A new study in the Journal of the American Medical Association  concludes that diverting patients from overcrowded hospital Emergency Rooms (ERs) is linked to a 3 percent higher risk of death for heart attack patients. The study was based upon 14,000 medicare patients in California.

"For every hundred patients there are three avoidable deaths," said Dr. Renee Hsia, an emergency physician at the University of California, San Francisco who led the study.  "Now we actually have empirical evidence to show crowding affects patients in a very real way," Hsia told Reuters.

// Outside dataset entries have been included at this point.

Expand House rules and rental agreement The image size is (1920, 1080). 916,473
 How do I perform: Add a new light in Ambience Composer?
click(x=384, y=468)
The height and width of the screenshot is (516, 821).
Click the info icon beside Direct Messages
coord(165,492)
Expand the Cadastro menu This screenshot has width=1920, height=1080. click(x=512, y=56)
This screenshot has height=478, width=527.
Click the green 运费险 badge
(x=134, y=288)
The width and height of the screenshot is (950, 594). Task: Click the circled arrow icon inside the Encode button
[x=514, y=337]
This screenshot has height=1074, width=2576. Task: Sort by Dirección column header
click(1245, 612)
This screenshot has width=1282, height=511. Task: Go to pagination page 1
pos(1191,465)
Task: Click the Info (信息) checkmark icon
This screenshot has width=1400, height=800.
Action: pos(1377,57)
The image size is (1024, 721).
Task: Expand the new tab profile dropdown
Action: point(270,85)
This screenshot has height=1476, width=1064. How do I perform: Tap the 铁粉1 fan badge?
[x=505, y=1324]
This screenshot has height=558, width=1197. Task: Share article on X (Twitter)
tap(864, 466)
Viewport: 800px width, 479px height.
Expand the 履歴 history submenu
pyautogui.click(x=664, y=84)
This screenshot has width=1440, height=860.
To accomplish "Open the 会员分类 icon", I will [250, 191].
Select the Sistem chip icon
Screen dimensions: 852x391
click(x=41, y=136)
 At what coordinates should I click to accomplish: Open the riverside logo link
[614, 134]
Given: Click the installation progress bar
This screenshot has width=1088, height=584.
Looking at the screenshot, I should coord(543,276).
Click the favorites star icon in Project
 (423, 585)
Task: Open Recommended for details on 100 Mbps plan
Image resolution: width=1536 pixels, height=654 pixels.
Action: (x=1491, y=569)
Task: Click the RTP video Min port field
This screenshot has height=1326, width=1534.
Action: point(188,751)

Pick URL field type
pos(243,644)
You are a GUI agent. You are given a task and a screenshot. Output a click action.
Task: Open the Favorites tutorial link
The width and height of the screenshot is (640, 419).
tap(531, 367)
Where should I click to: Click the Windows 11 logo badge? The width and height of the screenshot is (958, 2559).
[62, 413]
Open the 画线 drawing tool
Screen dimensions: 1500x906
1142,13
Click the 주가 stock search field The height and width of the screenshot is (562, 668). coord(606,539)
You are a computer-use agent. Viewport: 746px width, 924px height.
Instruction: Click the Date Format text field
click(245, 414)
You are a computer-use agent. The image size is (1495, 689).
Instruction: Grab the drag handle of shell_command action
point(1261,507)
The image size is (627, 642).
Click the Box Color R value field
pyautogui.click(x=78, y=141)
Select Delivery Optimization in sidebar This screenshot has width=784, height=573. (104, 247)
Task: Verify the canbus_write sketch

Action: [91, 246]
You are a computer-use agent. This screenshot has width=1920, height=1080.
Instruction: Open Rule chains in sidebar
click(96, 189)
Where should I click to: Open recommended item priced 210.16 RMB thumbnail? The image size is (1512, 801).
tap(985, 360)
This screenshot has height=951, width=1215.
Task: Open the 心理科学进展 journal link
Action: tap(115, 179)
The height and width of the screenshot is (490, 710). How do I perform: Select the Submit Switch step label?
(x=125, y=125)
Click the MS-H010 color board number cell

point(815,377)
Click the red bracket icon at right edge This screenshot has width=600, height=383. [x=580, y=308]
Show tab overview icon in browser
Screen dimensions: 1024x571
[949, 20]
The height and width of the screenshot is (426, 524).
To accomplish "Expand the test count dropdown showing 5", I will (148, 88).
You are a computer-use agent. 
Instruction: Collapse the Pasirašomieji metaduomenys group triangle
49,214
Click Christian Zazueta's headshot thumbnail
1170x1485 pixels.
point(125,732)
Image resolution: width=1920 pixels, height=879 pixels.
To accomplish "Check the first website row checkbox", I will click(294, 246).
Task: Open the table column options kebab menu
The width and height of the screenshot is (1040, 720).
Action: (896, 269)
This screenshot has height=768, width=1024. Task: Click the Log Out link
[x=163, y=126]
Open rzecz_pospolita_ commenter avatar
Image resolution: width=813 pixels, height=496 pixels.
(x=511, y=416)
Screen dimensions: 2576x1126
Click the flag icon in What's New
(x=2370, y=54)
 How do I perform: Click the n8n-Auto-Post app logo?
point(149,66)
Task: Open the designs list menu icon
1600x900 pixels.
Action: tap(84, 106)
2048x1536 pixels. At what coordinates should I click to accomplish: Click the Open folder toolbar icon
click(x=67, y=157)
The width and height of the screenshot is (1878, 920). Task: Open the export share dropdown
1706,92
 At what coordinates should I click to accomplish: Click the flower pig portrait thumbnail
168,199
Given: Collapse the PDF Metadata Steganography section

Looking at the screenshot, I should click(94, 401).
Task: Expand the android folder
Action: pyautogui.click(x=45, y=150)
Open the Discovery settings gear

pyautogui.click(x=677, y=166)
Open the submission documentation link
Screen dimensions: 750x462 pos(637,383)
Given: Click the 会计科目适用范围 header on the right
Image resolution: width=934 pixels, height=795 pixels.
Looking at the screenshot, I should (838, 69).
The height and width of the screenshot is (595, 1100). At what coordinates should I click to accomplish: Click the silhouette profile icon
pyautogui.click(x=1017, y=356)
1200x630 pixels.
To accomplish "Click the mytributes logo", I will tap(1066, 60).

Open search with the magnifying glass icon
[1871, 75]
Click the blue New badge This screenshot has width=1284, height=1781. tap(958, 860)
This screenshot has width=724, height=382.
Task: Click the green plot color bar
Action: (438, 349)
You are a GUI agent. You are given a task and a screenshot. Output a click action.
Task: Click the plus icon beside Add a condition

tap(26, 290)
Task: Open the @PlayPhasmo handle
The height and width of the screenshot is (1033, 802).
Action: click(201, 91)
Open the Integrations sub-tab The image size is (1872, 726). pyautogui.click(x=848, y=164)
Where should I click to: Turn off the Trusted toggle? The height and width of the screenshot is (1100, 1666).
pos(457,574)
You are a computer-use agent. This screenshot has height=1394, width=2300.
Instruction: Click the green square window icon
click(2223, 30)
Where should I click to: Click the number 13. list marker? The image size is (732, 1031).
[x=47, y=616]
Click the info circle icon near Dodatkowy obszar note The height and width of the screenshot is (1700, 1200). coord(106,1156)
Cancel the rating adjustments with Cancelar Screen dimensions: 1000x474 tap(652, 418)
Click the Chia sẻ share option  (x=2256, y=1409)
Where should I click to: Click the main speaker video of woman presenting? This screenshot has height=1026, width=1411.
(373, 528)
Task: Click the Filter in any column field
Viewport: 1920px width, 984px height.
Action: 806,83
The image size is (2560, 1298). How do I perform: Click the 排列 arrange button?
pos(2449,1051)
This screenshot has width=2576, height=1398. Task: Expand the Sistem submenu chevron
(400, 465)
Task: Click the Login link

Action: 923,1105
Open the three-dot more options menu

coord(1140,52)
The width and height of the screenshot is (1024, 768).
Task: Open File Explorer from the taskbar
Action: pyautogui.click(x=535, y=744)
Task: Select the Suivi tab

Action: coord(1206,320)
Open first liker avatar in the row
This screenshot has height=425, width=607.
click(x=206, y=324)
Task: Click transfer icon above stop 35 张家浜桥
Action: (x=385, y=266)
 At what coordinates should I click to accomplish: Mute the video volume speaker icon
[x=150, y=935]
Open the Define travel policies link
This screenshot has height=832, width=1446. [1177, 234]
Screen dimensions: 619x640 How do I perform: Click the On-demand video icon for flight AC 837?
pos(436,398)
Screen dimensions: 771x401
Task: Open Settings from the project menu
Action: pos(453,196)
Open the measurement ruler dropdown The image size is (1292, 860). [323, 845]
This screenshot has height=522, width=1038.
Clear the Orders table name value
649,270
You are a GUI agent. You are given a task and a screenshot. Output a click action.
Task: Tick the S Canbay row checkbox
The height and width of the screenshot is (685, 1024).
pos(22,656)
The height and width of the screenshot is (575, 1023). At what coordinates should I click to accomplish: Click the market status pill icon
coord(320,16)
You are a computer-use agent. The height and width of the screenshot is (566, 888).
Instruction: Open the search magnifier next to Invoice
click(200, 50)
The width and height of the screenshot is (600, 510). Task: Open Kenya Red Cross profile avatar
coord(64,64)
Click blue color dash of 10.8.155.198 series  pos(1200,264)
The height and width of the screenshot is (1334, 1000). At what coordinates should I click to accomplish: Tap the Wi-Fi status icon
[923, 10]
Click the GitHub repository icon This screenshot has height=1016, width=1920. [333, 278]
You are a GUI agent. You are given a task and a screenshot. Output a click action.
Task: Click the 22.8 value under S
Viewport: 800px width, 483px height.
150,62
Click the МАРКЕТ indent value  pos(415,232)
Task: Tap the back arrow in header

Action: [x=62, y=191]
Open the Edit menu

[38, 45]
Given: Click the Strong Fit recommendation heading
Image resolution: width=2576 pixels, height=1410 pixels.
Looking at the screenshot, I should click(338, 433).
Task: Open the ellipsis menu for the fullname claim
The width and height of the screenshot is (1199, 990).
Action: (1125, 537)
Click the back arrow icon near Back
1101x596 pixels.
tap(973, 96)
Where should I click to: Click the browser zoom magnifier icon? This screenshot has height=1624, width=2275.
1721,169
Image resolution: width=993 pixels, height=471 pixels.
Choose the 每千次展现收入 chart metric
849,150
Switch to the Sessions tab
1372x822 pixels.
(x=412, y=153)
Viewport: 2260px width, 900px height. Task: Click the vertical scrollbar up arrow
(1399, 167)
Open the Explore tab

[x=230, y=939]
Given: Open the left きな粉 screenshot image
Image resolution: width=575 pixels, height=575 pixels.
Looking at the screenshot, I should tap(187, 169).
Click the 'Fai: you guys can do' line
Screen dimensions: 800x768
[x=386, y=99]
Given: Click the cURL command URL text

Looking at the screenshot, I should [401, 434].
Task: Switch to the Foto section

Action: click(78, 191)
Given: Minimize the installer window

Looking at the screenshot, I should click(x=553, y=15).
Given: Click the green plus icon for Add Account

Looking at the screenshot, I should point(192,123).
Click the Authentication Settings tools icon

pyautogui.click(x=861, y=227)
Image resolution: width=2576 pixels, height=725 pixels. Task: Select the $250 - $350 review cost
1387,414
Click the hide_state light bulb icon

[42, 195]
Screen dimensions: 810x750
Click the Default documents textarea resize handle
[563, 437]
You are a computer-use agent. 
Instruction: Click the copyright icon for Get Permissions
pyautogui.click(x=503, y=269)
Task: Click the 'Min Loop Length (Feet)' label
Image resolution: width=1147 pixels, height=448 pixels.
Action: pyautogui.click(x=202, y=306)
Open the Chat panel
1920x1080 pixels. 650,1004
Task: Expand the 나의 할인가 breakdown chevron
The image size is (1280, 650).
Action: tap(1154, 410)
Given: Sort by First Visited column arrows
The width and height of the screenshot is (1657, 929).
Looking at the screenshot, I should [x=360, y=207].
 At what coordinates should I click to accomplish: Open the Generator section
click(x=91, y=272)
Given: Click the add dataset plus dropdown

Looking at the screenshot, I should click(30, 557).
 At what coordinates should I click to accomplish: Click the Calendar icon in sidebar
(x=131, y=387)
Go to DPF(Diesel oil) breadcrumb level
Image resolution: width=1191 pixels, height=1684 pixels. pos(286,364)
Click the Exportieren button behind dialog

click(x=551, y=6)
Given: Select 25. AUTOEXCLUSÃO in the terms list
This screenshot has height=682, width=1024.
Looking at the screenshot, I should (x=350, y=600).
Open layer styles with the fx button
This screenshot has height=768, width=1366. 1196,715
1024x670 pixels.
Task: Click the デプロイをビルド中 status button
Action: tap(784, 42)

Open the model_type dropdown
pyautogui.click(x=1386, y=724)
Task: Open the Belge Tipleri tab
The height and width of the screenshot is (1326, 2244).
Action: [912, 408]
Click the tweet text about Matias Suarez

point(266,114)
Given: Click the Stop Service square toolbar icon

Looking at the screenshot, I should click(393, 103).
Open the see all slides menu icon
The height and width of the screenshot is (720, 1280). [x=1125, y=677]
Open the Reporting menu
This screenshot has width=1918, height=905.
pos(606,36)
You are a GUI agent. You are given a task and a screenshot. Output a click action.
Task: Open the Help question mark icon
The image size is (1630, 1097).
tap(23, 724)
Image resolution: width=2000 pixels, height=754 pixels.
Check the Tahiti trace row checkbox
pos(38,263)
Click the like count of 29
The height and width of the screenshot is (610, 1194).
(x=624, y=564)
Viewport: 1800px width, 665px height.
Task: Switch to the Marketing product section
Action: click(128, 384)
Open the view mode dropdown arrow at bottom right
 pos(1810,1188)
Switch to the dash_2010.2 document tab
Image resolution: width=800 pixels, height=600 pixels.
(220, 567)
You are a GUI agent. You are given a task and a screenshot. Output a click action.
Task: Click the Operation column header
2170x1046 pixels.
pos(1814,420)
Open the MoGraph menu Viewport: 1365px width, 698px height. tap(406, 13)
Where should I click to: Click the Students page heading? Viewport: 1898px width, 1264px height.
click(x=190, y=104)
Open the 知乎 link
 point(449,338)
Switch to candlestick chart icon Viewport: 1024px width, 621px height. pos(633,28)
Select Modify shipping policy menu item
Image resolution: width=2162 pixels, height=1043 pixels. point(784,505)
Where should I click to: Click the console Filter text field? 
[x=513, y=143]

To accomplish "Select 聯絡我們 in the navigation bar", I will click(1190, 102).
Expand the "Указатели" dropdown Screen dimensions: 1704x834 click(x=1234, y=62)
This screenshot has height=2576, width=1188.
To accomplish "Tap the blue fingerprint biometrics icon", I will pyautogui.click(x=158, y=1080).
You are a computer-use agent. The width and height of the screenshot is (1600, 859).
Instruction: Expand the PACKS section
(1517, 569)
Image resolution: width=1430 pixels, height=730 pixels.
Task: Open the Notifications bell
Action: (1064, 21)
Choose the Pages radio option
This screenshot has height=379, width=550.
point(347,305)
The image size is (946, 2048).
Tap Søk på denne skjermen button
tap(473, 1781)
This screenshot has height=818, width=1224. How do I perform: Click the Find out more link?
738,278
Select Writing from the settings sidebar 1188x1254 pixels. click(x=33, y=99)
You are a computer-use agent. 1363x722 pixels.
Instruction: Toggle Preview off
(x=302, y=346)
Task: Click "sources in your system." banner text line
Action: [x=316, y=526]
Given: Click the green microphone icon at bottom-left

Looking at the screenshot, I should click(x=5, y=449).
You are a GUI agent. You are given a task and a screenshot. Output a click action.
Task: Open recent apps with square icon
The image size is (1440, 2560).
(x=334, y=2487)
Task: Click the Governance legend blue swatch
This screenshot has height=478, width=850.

"We know as practitioners it's very unpleasant to work when it's crowded," said Hsia. "You kind of know that you're not able to give patients enough attention because everybody is running around. Now we know we have to pay more attention to this, because patients are dying from it."

Steven L Bernstein of Yale University School of Medicine told Reuters that ambulance diversion is a reasonable proxy for crowding, and that the new findings should be a wake-up call to both patients and policymakers.  "You should ask your local hospital what it's doing about diversion and crowding, because your life might depend on it."

ER overcrowding is definitely an issue in Ontario: in fact it may be worse. At 97.9%, Ontario also has a much higher level of hospital bed occupancy than the USA. As a result of this extraordinarily high bed occupancy, Ontario typically has about 600 patients clogging up the ERs as they patiently wait for a hospital acute care bed to become available.